Sir Tynian had also stopped by. Of all of their group, he was closest to Kring, and he keenly felt the responsibilities of friendship. ‘What sort of offer would your Majesty consider properly respectful?’ he asked Ehlana.

‘Not a horse less than sixty,’ she declared adamantly.

Sixty!’ Tynian exclaimed. ‘You’ll impoverish him! What kind of a life will Mirtai have if you marry her off to a pauper?’

‘Kring’s hardly a pauper, Sir Knight,’ she retorted. ‘He still has all that gold King Soros paid him for those Zemoch ears.’

‘But that’s not his gold, your Majesty,’ Tynian pointed out. ‘It belongs to his people.’

Sparhawk smiled and motioned with his head to Engessa.
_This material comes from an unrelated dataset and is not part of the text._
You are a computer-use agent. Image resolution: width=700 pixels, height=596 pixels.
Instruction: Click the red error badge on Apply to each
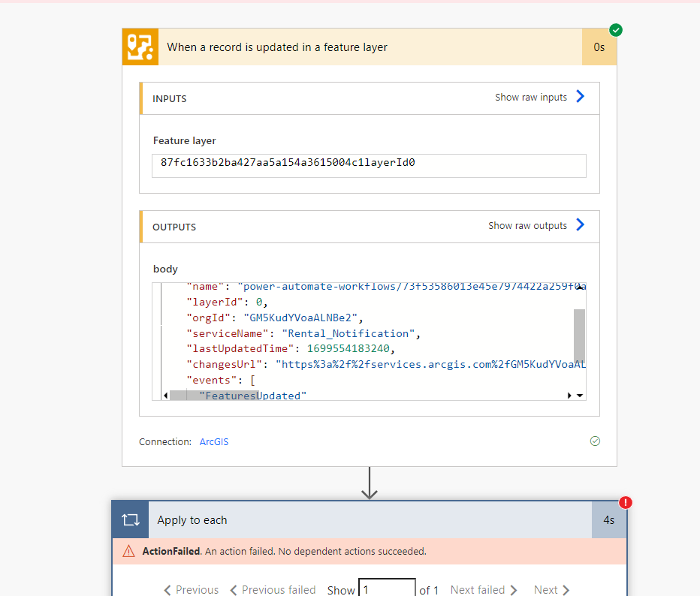pyautogui.click(x=625, y=503)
Unobtrusively, the two stepped away from the fire. ‘I’d guess that they’ll settle on thirty, Atan Engessa,’ he tentatively suggested.

‘Most probably,’ Engessa agreed.

‘It seems like a fair number to me. Doesn’t it to you?’ It hovered sort of on the verge of an offer.

‘It’s more or less what I had in mind, Sparhawk-Knight.’

‘Me too. Done then?’

‘Done.’ The two of them clasped hands. ‘Should we tell them?’ the Atan asked, the faintest hint of a smile touching his face.

‘They’re having a lot of fun,’ Sparhawk grinned. ‘Why don’t we let them play it out? We can find out how close our guess was. Besides, these negotiations are very important to Kring and Mirtai. If we were to agree in just a few minutes, it might make them feel cheapened.’

‘You have been much in the world, Sparhawk-Knight.’ Engessa observed. ‘You know well the hearts of men – and of women.’

‘No man ever truly knows the heart of a woman, Engessa-Atan,’ Sparhawk replied ruefully.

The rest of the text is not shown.